_TASK SET_.
1) In the passage about Moran's confession to his lawyer, where was Moran shot dead?
2) Carry on the passage about Moran's confession to his lawyer, starting after its final sentence.

_READING PASSAGE_.
It was simple, Moran explained: killing the violent Dibra (at Sunshine in October 2000) was payback for the murder of his stepson Mark Moran outside his Aberfeldie home exactly four months earlier. An eye for an eye, a bullet for a bullet.
The lawyer didn’t doubt the story. Still doesn’t. He was probably the only person alive that Moran would trust with a murder confession, which had come up in a conversation about police and media theories that Carl Williams “pulled the trigger” on Mark Moran.
The Dibra story was another secret “in the vault”.
The lawyer told no one until long after Moran was shot dead by a hitman at the bar of the Brunswick Club in 2004.
As a legal advocate, he wasn’t big on propriety, but confidentiality always mattered — which explains why lying, cheating crooks trust some lawyers with truths they won’t tell anyone else.
At least, that’s the way it was until Lawyer X torched the rule book with a string of betrayals that some people guessed at long before the news of her being a double agent filtered through police and legal circles to the underworld.

_PROVIDED DATA_.
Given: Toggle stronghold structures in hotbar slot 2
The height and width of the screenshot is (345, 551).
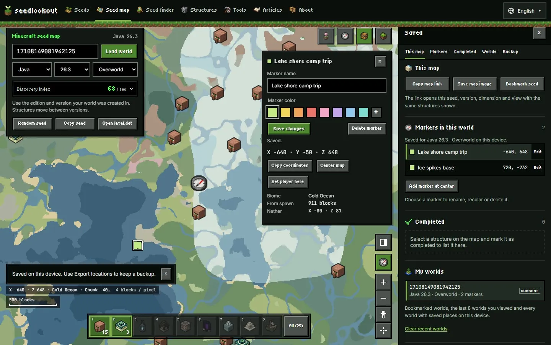Looking at the screenshot, I should (122, 326).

_OUTPUTS IN ORDER_.
1) A hitman shot him at the bar of the Brunswick Club in 2004.

2)
“I could never work out why I lost clients to her,” says one veteran barrister. “Maybe I couldn’t give the same service.”
“I never trusted her,” a retired criminal lawyer said flatly this week.
Neither did well-known “gangland lawyer”, Zarah Garde-Wilson, the quiet achiever who has spent the last week explaining to anxious relatives and others outside the legal bubble that, no, she is not Lawyer X.
In fact, during the gangland war Garde-Wilson actually warned people not to trust Lawyer X. Garde-Wilson, as careful and considered as Lawyer X was outspoken, says her professional rival hated her “because I told people she was a police informer.”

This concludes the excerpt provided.